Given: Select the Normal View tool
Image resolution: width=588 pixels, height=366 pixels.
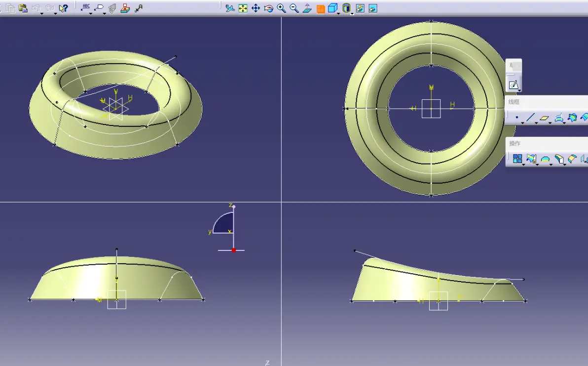Looking at the screenshot, I should tap(307, 8).
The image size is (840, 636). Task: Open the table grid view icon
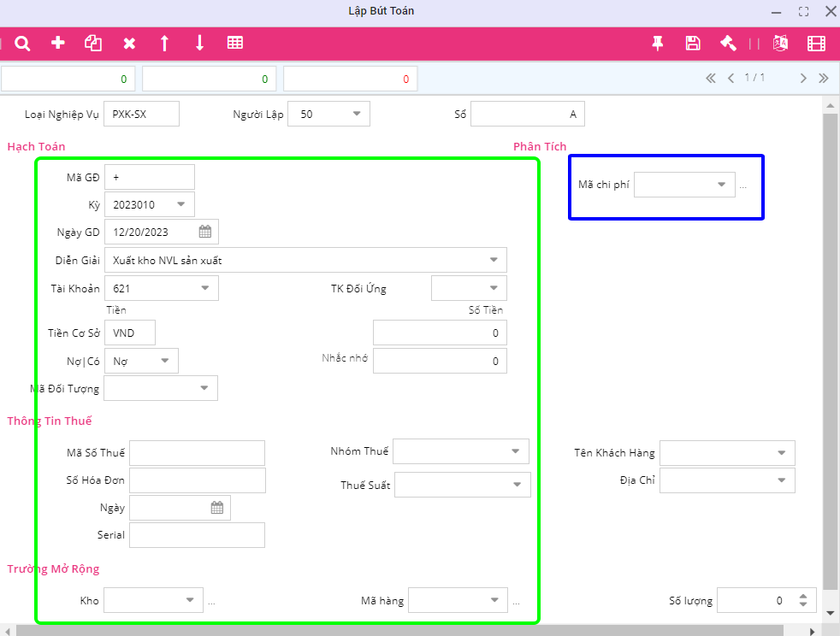(235, 44)
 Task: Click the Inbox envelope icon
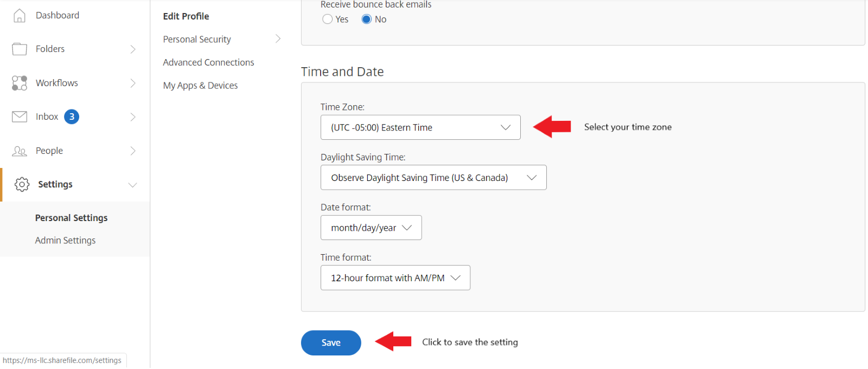20,116
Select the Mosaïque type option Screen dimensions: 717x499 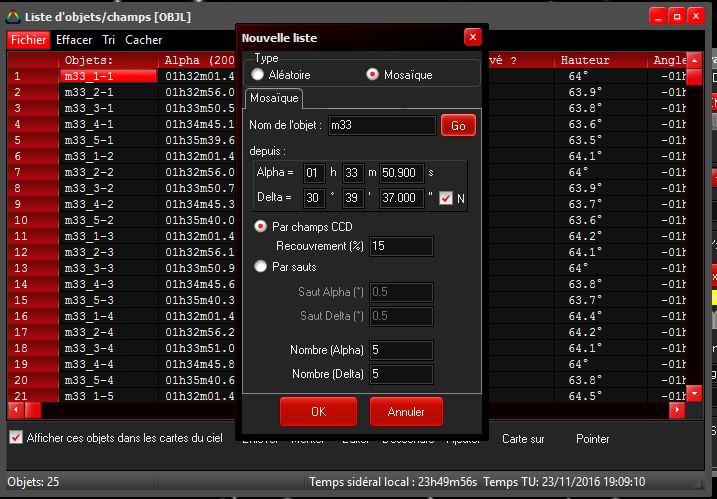click(373, 75)
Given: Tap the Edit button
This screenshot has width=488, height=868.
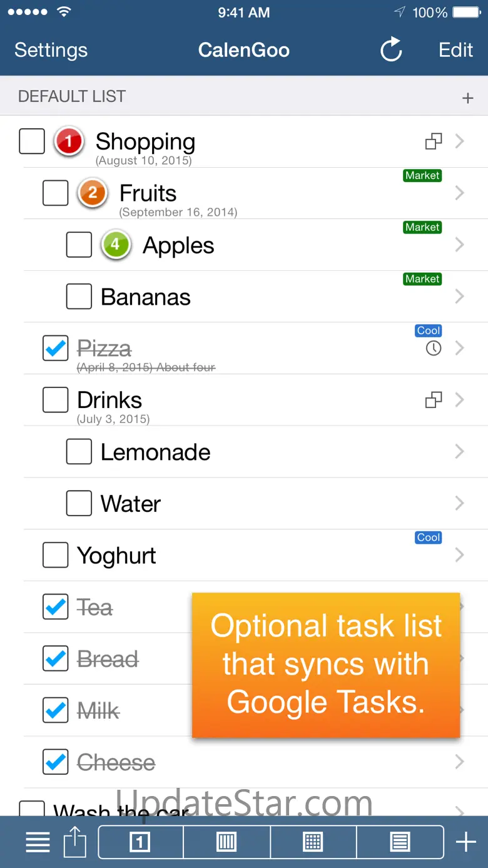Looking at the screenshot, I should (455, 50).
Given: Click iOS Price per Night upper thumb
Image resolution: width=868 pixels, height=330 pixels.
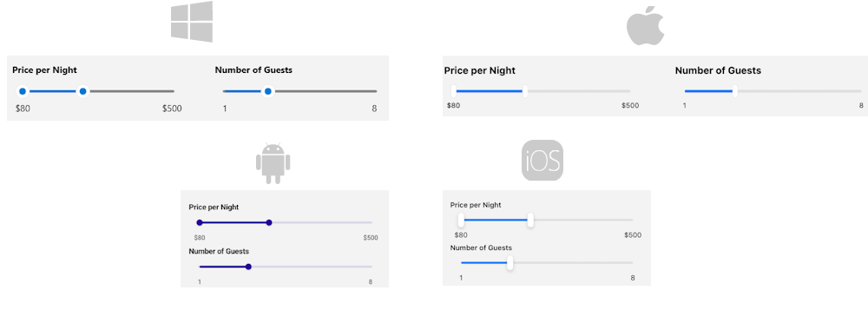Looking at the screenshot, I should (x=530, y=221).
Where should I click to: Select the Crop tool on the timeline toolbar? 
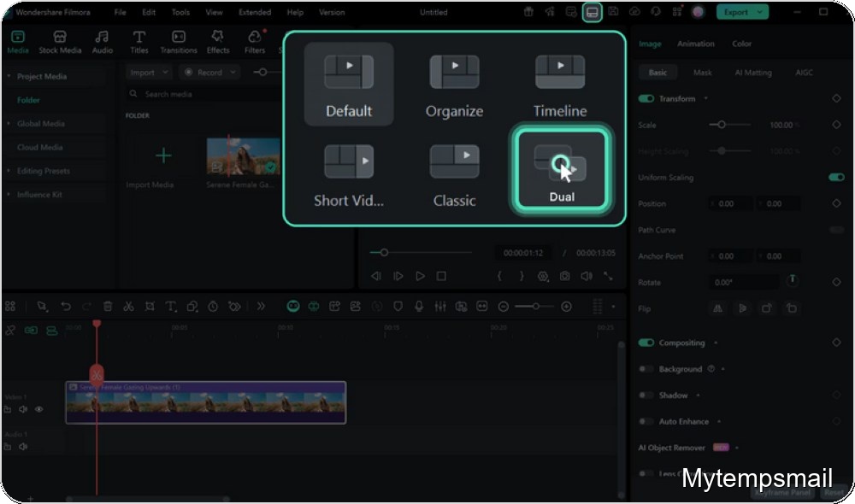pyautogui.click(x=149, y=306)
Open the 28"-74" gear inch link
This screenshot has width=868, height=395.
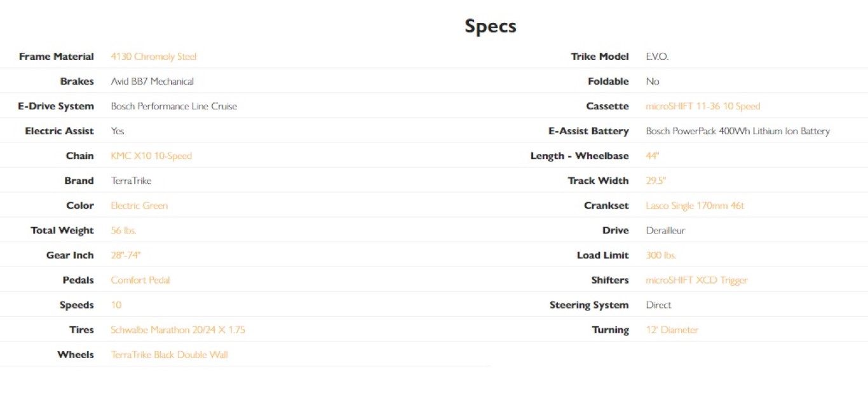(x=125, y=255)
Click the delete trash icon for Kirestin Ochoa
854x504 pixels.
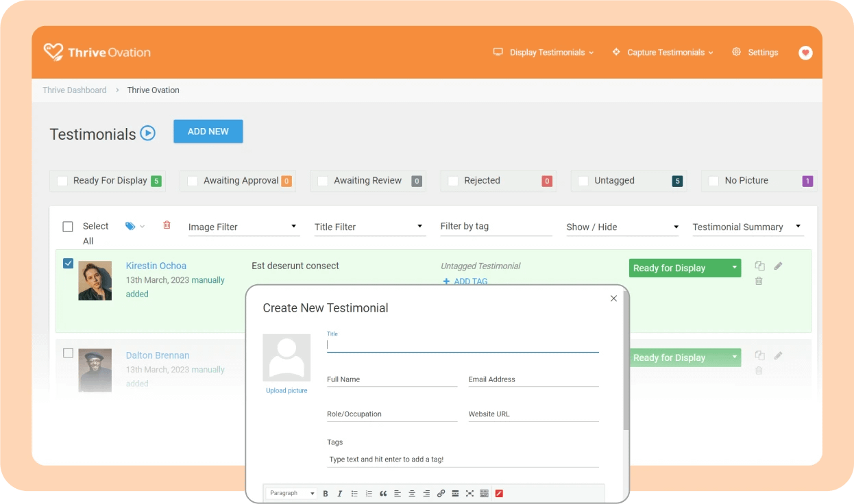[759, 281]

----

Exercise description |
Your copy should consist only of the lines from the line holding "Click the delete" through the final line of the listing above, both included, with all pictures omitted.

Task result |
Click the delete trash icon for Kirestin Ochoa
854x504 pixels.
[759, 281]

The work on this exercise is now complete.